Sobrenomes que, muitas vezes, podemos até reconhecer ao ouvir. Casos como os de Ana Hickman, Gisele Bünchen, Gustavo Kuerten, Lya Luft e o ex técnico da seleção brasileira, Carlos Caetano Bledorn, mais conhecido como Dunga. Celebridades brasileiras que nasceram, com exceção do tenista Gustavo Kuerten, em solo gaúcho. 

Mas, por que tantos alemães vieram parar no Brasil? Os motivos são variados e dependem do período em que ocorreram. Por exemplo, o período inicial de imigração, alemães, assim como portugueses, italianos e espanhóis, viram no Brasil uma excelente condição para imigrantes. Já no século passado, as guerras foram as grandes responsáveis para que os alemães viessem parar no Brasil. Muitos fugidos, inclusive. 

Também fugido do país germânico, o bisavô de Gilmar Luís Kraemer chegou ao Brasil. Por ser judeu, ele achou no Brasil uma oportunidade para sobreviver ao holocausto.
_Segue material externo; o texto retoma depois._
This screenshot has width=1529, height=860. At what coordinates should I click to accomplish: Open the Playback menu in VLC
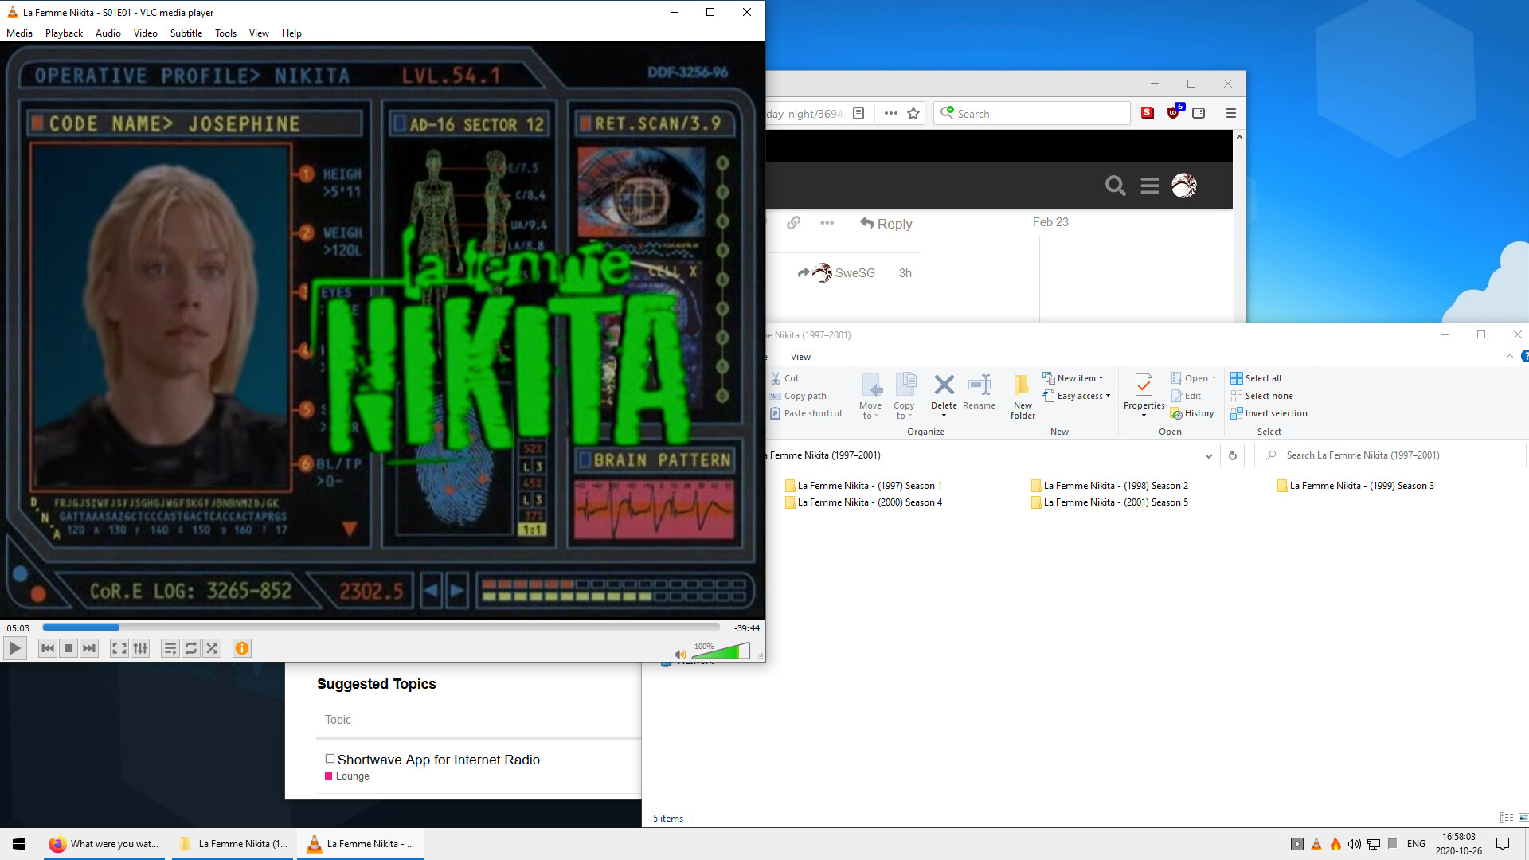[64, 33]
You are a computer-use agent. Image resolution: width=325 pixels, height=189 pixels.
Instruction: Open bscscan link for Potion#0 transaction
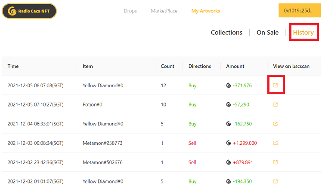[x=275, y=104]
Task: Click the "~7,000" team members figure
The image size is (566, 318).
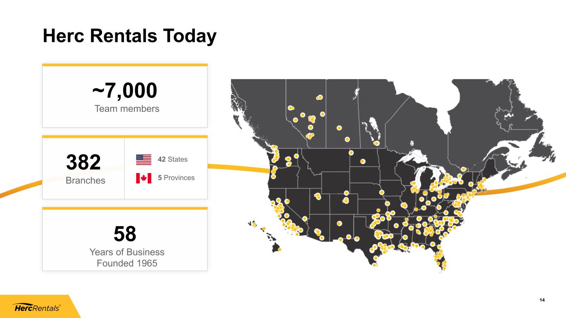Action: 125,90
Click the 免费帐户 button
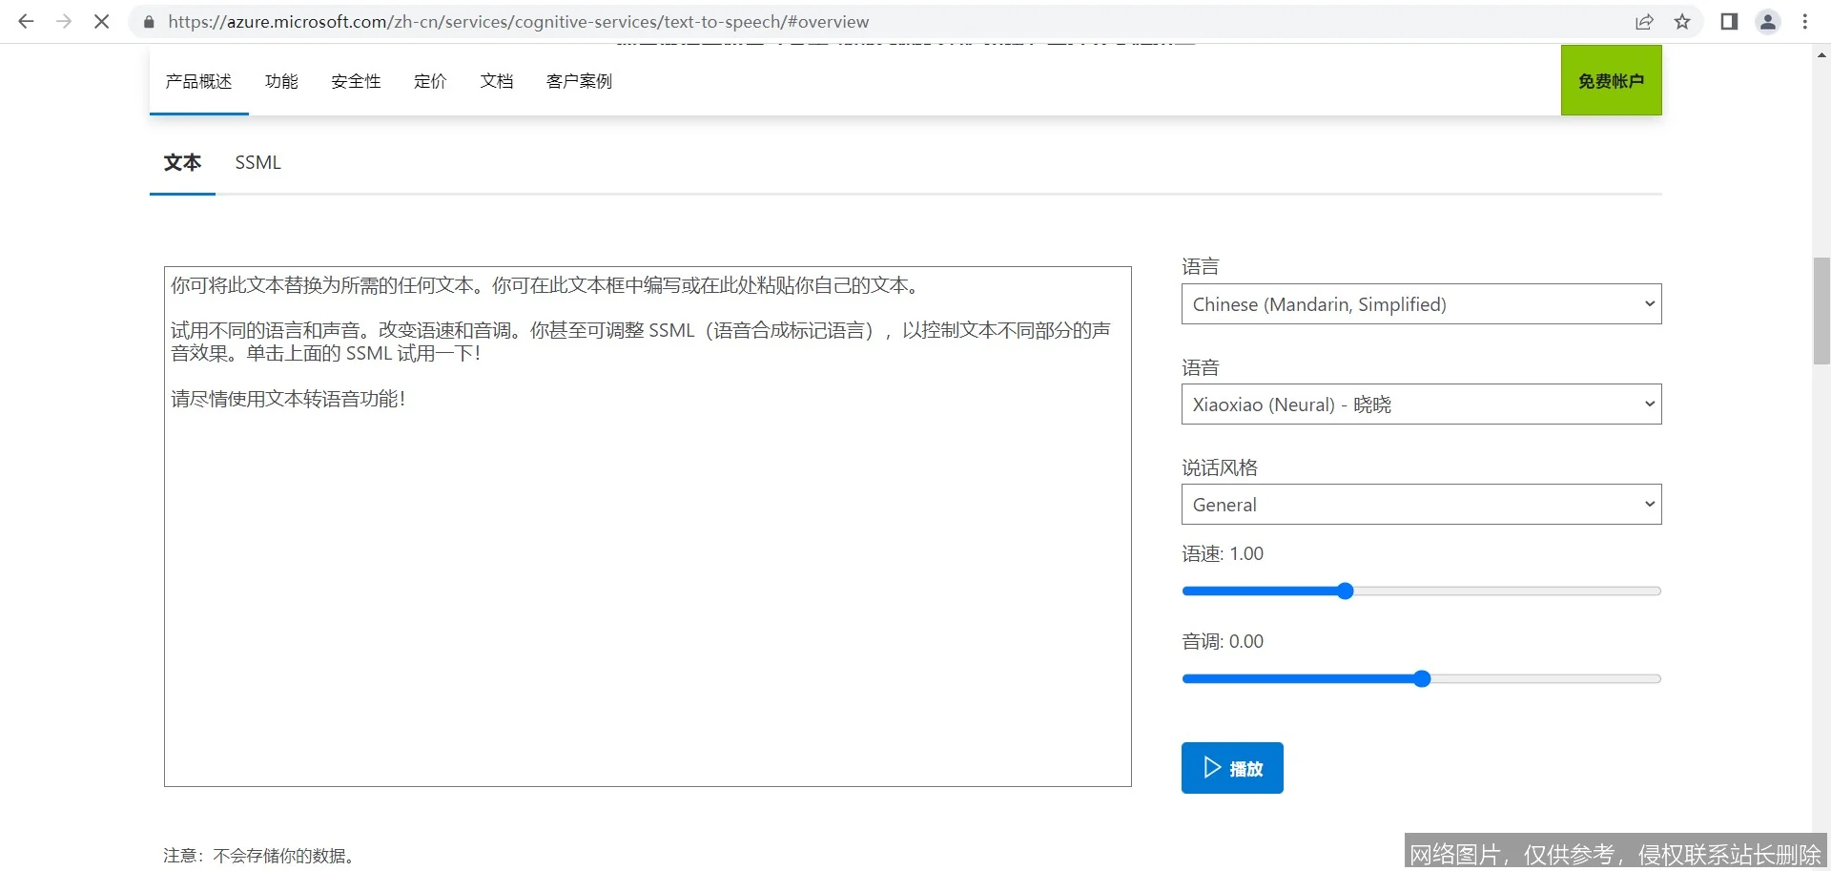The image size is (1831, 871). (x=1610, y=80)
E passou por muitas dificuldades durante a viagem. “Meu pai me contou que meu bisavô levou em torno de três meses pra chegar ao Brasil. Demorou tudo isso por que quando eles estavam chegando, uma tempestade fez o navio voltar alguns km”, conta Gilmar. Segundo ele, o dia da chegada a costa brasileira foi comemorado durante anos como feriado para os alemães. Mas, com o passar do tempo, a data se perdeu e hoje nem Gilmar se lembra. “Não lembro da data exata de chegada, acho que nem meu pai deve lembrar”. 
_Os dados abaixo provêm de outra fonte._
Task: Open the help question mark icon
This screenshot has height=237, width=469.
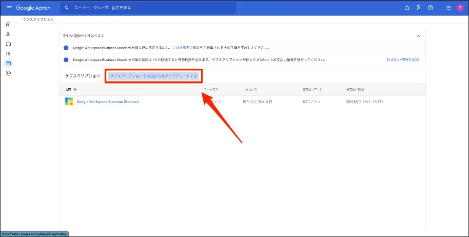Action: [x=430, y=8]
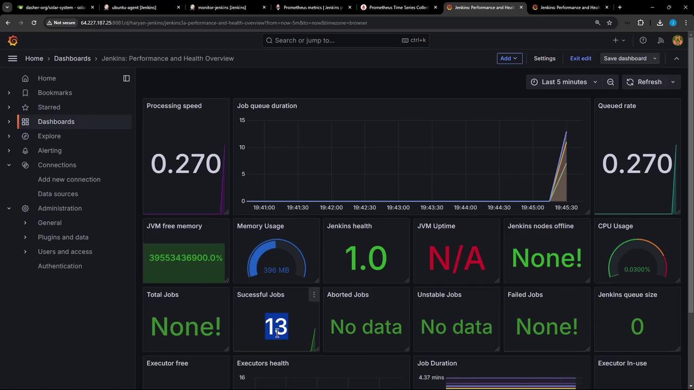Toggle the hamburger navigation menu
Image resolution: width=694 pixels, height=390 pixels.
[x=12, y=59]
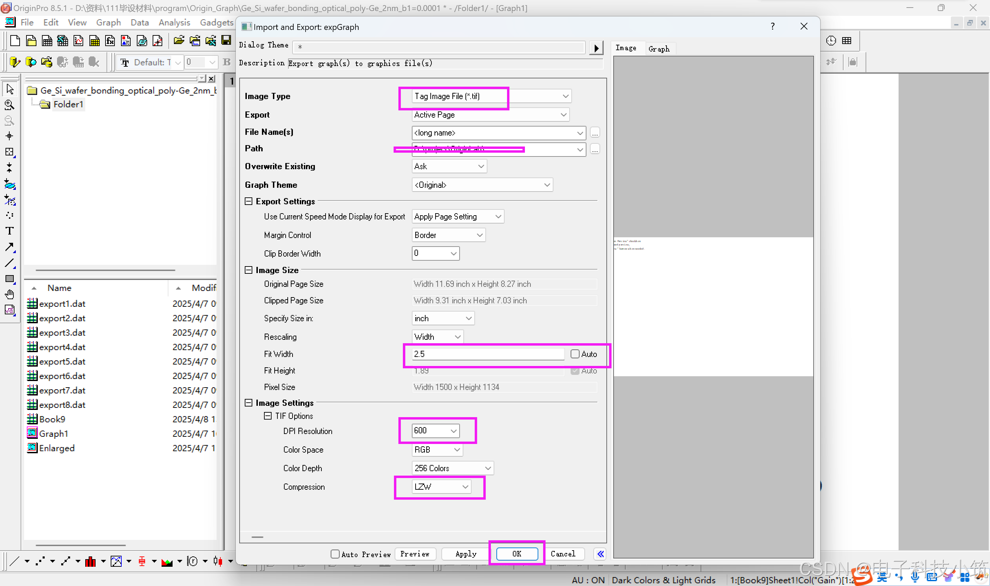The width and height of the screenshot is (990, 586).
Task: Click in the Fit Width input field
Action: [487, 354]
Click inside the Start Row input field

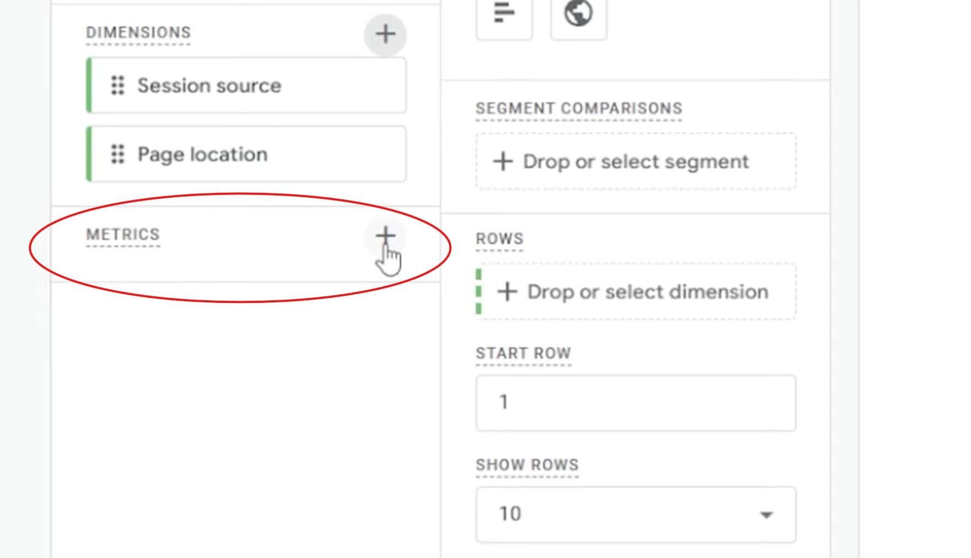(634, 403)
Já os bisavós de Marcia Knol Kraemer, assim como parte dos imigrantes que chegam ao Brasil, os bisavós para o Brasil tentar uma vida melhor. Transportados de navio, vindos já extinta Prússia (hoje, território pertencente a Alemanha, Letônia, Polônia, entre outros) levaram três meses para chegar a costa brasileira. Os bisavós de Marcia, junto com outros milhares de alemães, desembarcaram por volta dos anos de 1900. Marcia conta que seus bisavós passou por grandes dificuldades durante os mais de 90 dias de viagem. “O que eu sei da vinda da minha bisavó é que ela passou muita dificuldade na vinda, perdendo até amigos na viagem. Os corpos das pessoas mortas eram jogados no mar”, lembra Marcia. 

E a cultura alemã segue influenciando os casal. A famosa cuca com linguiça não pode faltar no cardápio da família. Gilmar, até hoje, conversa com seus pais em alemão. “Quando vou visitar eles (seus pais moram em Alegria, interior do RS), é quase natural conversar com eles em alemão. Começa falando em português e quando percebo já estou falando a língua alemã”, afirma Gilmar. 

Cuca com linguiça, tradicional gastronomia alemã
Cuca com linguiça, tradicional na gastronomia alemã Foto: Divulgação

Já Marcia, afirma que hoje em dia a cultura germânica não esta mais tão presente no seu cotidiano. “Quando entramos na escola já passamos a aprender português e a cultura brasileira, a partir daí já passamos a deixar um pouco de lado a cultura alemã” reconhece Marcia. Porém, quando criança, o primeiro idioma que aprendeu foi o alemão. “Eu participava, até mesmo, de cultos que eram totalmente em alemão”, lembra Marcia.

O filho do casal, Luís Fernando Kraemer, carrega poucas descendentes alemães. Assim como os pais, quando criança, Luís falava algumas palavras em alemão. Mas ao ficar longe dos avós e entrar no colegial, acabou deixando para trás a cultura germânica. Porém, a gastronomia e a música alemã permanece com Luís Fernando.